Wegmans Featuring Kids' Gardening Kits and Tools


Wegmans Food Markets is selling gardening kits and tools this spring to help kids raise their own vegetables. Some items are branded with favorite animated characters of the younger set, including Veggie Tales seed packets, Dora the Explorer trowels and Go Diego Go! garden gloves.

According to Donn White, Wegmans' category merchant for seasonal merchandise, "The items coming in for this year's growing season are updated for today's kids, and they're really fun."

Among the reasons Wegmans is encouraging children to garden: As they see plants thrive under their care, they feel a sense of accomplishment; they may be more eager to eat vegetables they've grown themselves; and knowing how foods grow prepares them to make smarter environmental and nutritional choices as they grow up.
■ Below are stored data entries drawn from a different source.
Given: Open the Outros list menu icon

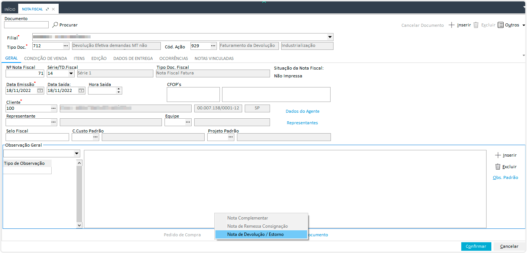Looking at the screenshot, I should click(501, 25).
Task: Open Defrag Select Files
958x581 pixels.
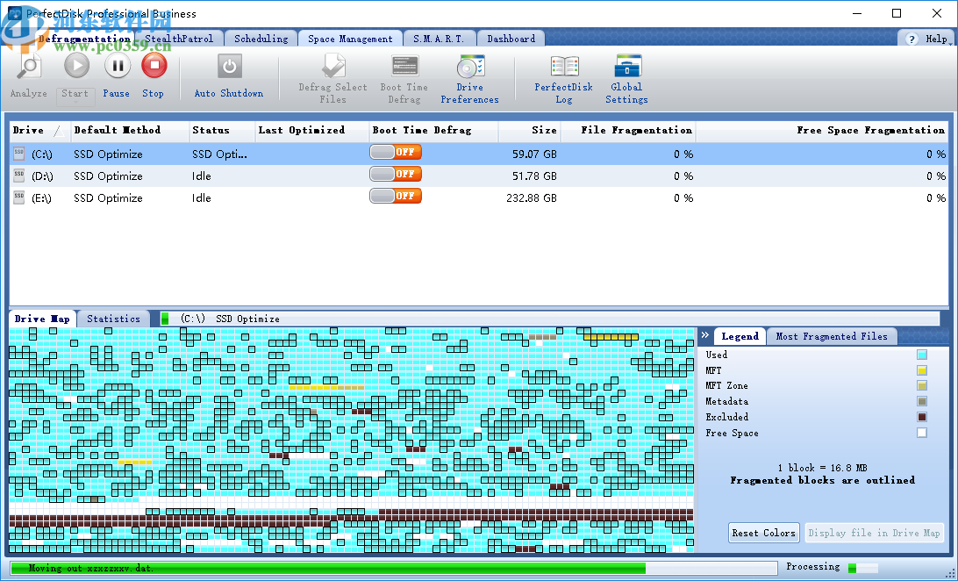Action: [332, 75]
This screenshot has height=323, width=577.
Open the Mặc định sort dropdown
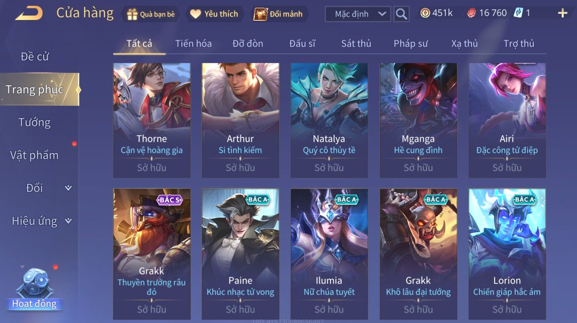tap(358, 14)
While waiting for growing season to start, children can learn about gardening with the Sprout & Grow Window with Wonder Soil from Educational Insights, available at the grocer for $14.99 The kit includes seeds of peas and beans that kids can plant and watch sprout, develop leaves and grow roots over a month's time. The clear box containing the plants grow gives young gardeners a "worm's-eye view" of how roots form under the soil, while a collection of "did-you-know" facts provides fun information, including the knowledge that the biggest seed is a coconut, a peanut is a seed and a carrot is the root of a carrot plant.

Among the additional growing kits offered by Wegmans are the Veggie Tales Garden Pail Growing Kit, with seeds, potting medium and a pail to hold growing plants, for $8.99, and the Veggie Tales Kids Greenhouse, for $5.99.
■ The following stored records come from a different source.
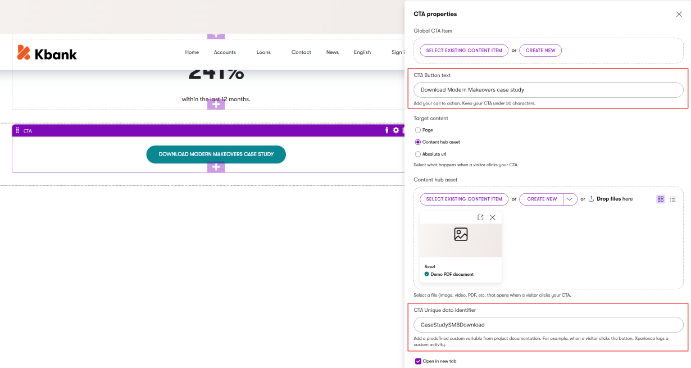Image resolution: width=691 pixels, height=368 pixels.
Task: Open the CTA widget settings gear
Action: point(396,130)
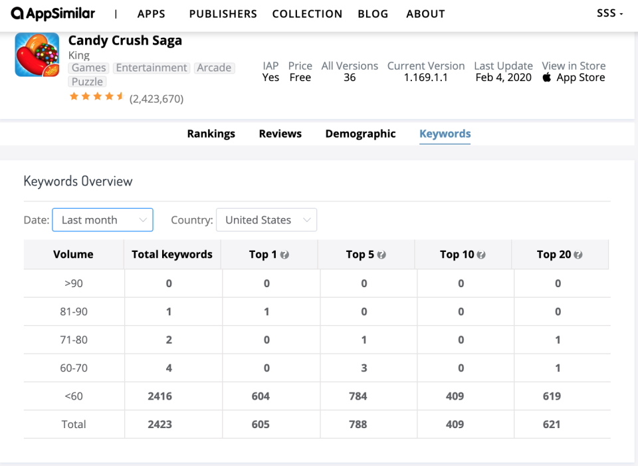This screenshot has width=638, height=466.
Task: Open the Candy Crush Saga app icon
Action: pos(37,55)
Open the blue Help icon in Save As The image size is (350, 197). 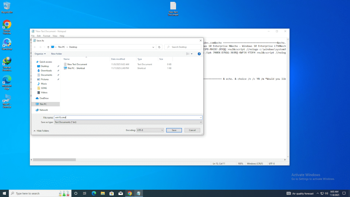click(199, 54)
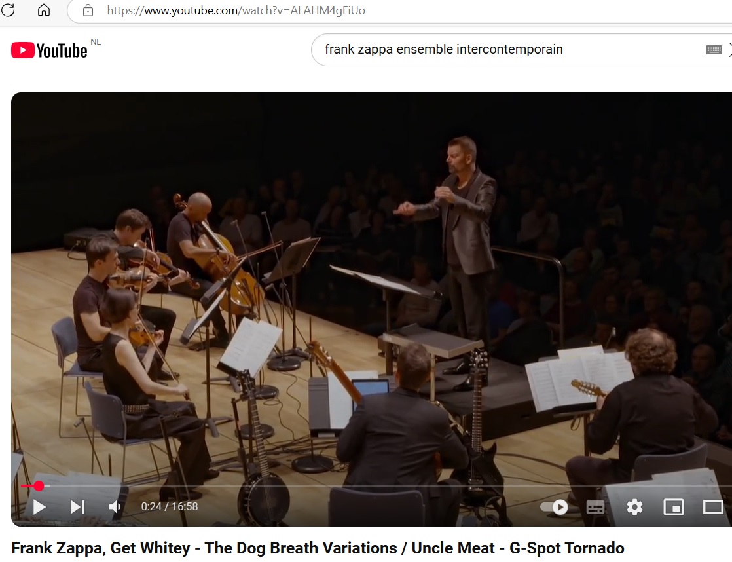Screen dimensions: 732x562
Task: Mute the video volume
Action: tap(115, 507)
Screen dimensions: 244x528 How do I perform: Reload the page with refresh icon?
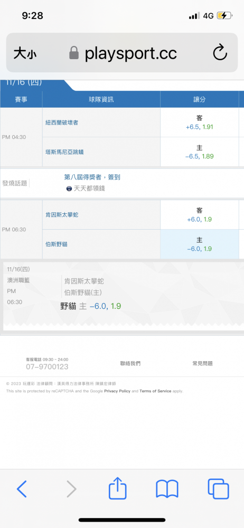tap(220, 53)
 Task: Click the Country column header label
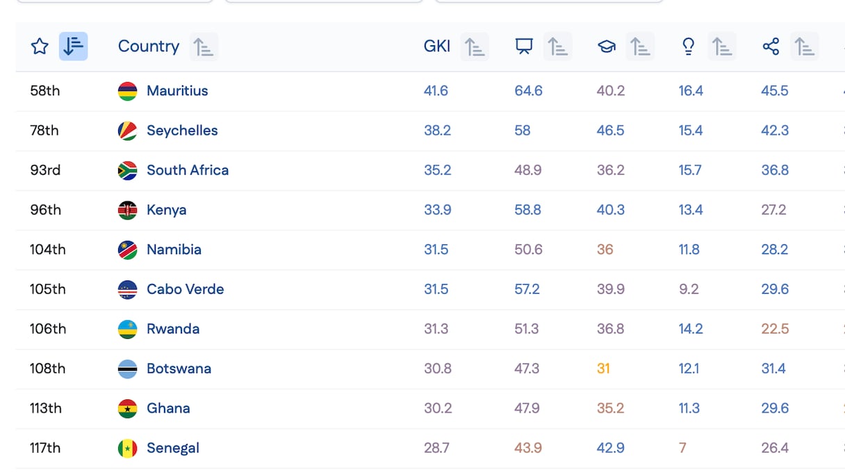click(x=149, y=47)
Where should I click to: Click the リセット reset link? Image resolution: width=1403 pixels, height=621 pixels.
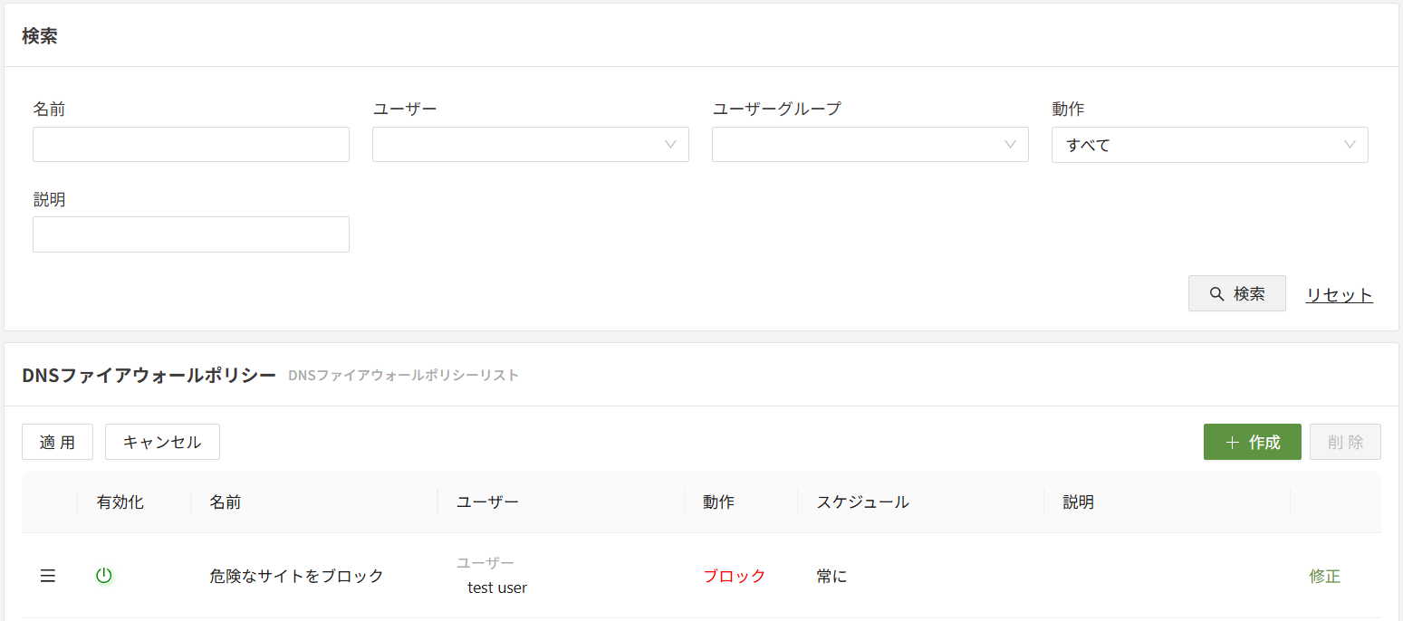(x=1339, y=293)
Stores will also carry items children need for spring planting outdoors, such as trowels, cultivators and gloves for small hands, in addition to Veggie Tales seed packets from Ferry Morse Seeds.
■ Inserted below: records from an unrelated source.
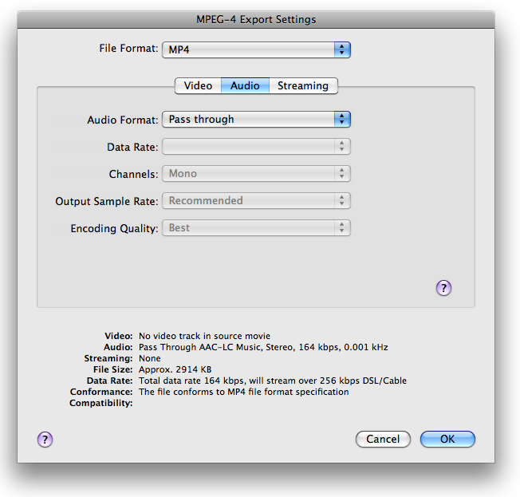Select the Audio tab
Screen dimensions: 520x497
[x=245, y=86]

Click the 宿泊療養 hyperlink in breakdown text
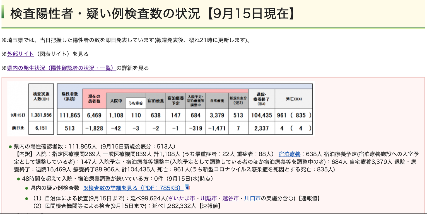(290, 154)
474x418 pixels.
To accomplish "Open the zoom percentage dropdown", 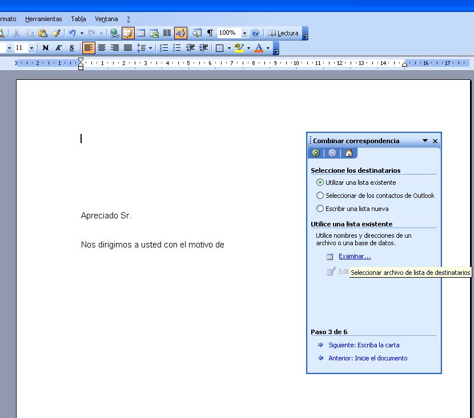I will coord(244,33).
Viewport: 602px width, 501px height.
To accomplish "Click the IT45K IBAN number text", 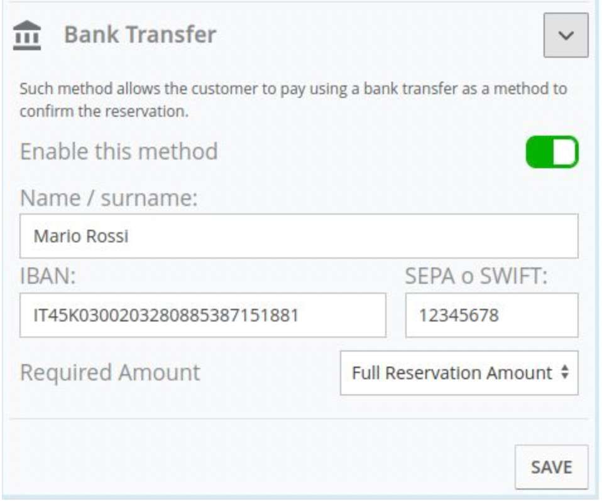I will pyautogui.click(x=167, y=315).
The grocer decides on the breadth of its gardening assortment by monitoring trends in customer interests. Sales for canning supplies grew 31 percent at Wegmans in 2008, notes White. "Customers want to save money by cutting back where they can, such as taking fewer vacations and doing more at-home activities," he says. "More people are canning these days. More people are interested in healthier, locally grown foods -- and harvesting food from your own backyard is as locally grown as you can get!"

For adult gardeners, Wegmans stocks a variety of seeds, flower and vegetable plants, and other gardening items.

Rochester, N.Y.-based Wegmans operates 72 stores in New York, Pennsylvania, New Jersey, Virginia and Maryland.